In marine construction operations driving piles in an excavated pit is extremely dangerous. To provide the greatest protection to employees, OSHA requires the walls of the pit to be sloped to the required angle during sheet piling installation.
It is essential to ensure the pit is at the correct angle to limit the possibility of wall collapse when using of pile driving equipment in an excavated pit. The angle required is based on the types of soil in and surrounding the pit.
There are four options for sloping requirements, depending in part on the three soil classifications. The classifications are determined by the soil’s strength and relative cohesiveness. The person who decides the soil type must have experience identifying existing and predictable hazards in this type of worksite.
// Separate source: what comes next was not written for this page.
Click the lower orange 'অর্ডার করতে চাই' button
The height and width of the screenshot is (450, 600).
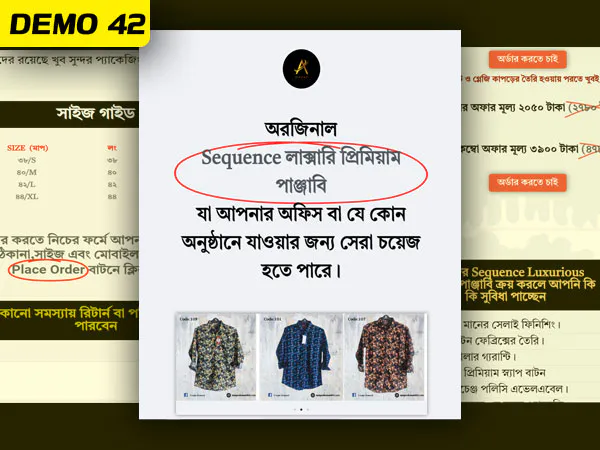click(x=527, y=183)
The first option can be used in all excavations. This requires using an angle not steeper than 1½ (horizontal) to 1 (vertical), which is 34 degrees measured from the horizontal. This is the most conservative angle for the allowable slope and can be used in all soil types.
Option two can be used for excavations of 20 feet or less. These provide slope angles depending on the particular soil classification. If it is determined that the site’s soil is as either rock, an angle larger than 34 degrees can be selected for the maximum allowable slope.
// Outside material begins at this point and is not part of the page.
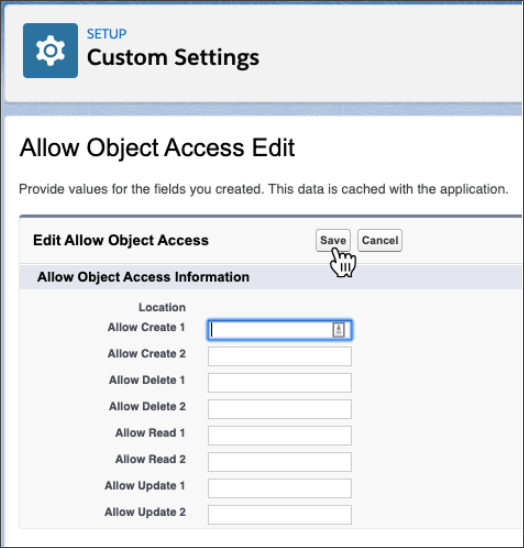Click the Location field label

[162, 307]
The third option allows for a sloped angle to be selected from tabulated data, such as tables and charts that are approved by an engineer. The tabulated data must be in written form and include all of the following:
(a) identification of the parameters that affect the selection;
(b) identification of the limits of use of the data; and
(c) explanatory information as may be necessary to aid the user in making the correct selection.
The last option requires an engineer to determine the proper sloping and benching system.
While there is no minimum length or height requirement for the sheet-piling to extend above the surface grade of an excavation. Sheet-piling is a type of shield or support system. There are some basic guidelines provide by OSHA:
For excavations, less than 20 feet, which have vertically sided lower portions, a shield or support must extend to a height of at least 18 inches above the top of the vertical side.
For excavations greater than 20 feet, a registered engineer will be required to determine any minimum sheet-pile height requirements for the site plans.
In these situations, the extended sheet-pile protects the workers from objects or debris falling in the pit. In addition, employee protection is also provided by scaling the slopes to remove loose material from the face that could pose a hazard by falling or rolling into the excavation.
Additionally, employee protection must be provided by placing and keeping materials and equipment at least 2 feet from the edge of the excavation.
Benching can be used in conjunction with sheet-piles regardless of soil classification. However, the excavated pits can only have a maximum depth of 20 feet. In making that measurement, you must start from the original grade, not at the base of the slope.
An excavation greater than 20 feet deep, which can use options 3 or 4 above, must be designed by an engineer. An engineer is also required when a site has unusual conditions.